On Jun 22, 2009, at 7:03 PM, Amos Jeffries wrote:
On Mon, 22 Jun 2009 15:50:51 -0300, Alejandro Martinez
<amartinez@xxxxxxxxxxxxxx> wrote:
Amos, thanks for your reply.
The last question, how do youy estimate that time ??
Now there is a deep philosophical question. You would probably best
look up
research info to get an accurate answer. [...]
I realize that I'm jumping in late into this discussion, but I think
that the most productive route would be to look at the algorithms used
by website statistics programs which claim to report such things.
Basically: requests are broken into 3 sets: unprocessed, selected,
and
finished.
1) take request X as a starting point.
2) Then select all requests that have X as a referrer made within 30
seconds (user max attention span for page load time).
3) Repeat (2) until no more requests are added using referer info.
4) Then pick a timespan T and select all requests made from same IP
as X
within time T of the existing range.
5) shuffle the first request we started with in (1) into the finished
pile.
5) for each request now selected (4) go back and repeat (1)->(4) for X
being that selected request.
6) repeat steps (2)->(5) until there are no new requests to handle.
7) track the earliest and latest timestamp from all requests
processed in
the above. Your 'visitor time' for _one_ session is the difference
between
those two.
That seems plausible to me. Considering the wide spread use of NAT,
I'd recommend using User-agent along with IP in step 4.
I highly recommend finding an existing tool that does all this for
you.
Writing it from scratch is complicated at best and I'm sure I missed
some
complex issue out of my quick description above.
Agreed. And I think that the place to look for existing tools is in
various webstats programs.
Cheers,
-j
--
Jeffrey Goldberg http://www.goldmark.org/jeff/

--------------------------------------------------

• **What is required**
Copy the stretch of the email thread from "1) take request" through "requests to handle." word for word.

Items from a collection
--------------------------------------------------

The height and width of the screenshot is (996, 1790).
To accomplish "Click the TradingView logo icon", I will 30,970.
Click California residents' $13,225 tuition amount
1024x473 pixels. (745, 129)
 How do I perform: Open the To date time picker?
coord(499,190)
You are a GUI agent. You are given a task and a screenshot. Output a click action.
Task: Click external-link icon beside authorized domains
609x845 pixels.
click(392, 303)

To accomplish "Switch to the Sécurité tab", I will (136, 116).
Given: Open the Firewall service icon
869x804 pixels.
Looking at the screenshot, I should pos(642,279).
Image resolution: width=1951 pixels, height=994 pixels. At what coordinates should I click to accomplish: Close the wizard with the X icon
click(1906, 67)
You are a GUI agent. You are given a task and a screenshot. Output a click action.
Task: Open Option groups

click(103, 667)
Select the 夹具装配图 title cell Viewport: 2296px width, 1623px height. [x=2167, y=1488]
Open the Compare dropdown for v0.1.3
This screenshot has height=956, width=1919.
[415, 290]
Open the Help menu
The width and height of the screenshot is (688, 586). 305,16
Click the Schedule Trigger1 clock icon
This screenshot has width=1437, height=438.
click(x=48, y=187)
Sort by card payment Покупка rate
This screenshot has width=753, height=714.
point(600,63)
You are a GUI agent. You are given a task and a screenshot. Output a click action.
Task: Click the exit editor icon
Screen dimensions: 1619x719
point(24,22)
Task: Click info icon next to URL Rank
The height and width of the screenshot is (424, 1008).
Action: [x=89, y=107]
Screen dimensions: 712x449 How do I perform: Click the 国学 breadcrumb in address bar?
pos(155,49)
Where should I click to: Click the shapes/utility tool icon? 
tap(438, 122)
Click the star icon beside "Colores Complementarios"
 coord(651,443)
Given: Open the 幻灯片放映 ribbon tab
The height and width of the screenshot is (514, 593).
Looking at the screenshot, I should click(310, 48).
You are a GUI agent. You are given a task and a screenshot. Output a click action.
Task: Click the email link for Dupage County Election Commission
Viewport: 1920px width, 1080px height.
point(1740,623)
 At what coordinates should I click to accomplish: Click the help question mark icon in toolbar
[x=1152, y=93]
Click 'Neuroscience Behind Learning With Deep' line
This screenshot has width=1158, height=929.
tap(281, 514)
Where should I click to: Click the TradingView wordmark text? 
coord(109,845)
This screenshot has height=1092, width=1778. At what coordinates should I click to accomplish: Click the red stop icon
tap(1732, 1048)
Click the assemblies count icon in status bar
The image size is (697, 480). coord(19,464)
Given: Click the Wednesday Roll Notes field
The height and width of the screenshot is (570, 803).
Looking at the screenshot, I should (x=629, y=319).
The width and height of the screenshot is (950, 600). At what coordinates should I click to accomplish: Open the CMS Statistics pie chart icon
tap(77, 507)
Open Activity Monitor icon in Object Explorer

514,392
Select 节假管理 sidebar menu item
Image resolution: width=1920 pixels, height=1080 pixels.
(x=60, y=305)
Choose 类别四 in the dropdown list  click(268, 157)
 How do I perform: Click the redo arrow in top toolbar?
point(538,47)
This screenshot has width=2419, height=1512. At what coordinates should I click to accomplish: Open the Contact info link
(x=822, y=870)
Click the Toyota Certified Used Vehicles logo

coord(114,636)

--------------------------------------------------

• **In response**
1) take request X as a starting point.
2) Then select all requests that have X as a referrer made within 30
seconds (user max attention span for page load time).
3) Repeat (2) until no more requests are added using referer info.
4) Then pick a timespan T and select all requests made from same IP
as X
within time T of the existing range.
5) shuffle the first request we started with in (1) into the finished
pile.
5) for each request now selected (4) go back and repeat (1)->(4) for X
being that selected request.
6) repeat steps (2)->(5) until there are no new requests to handle.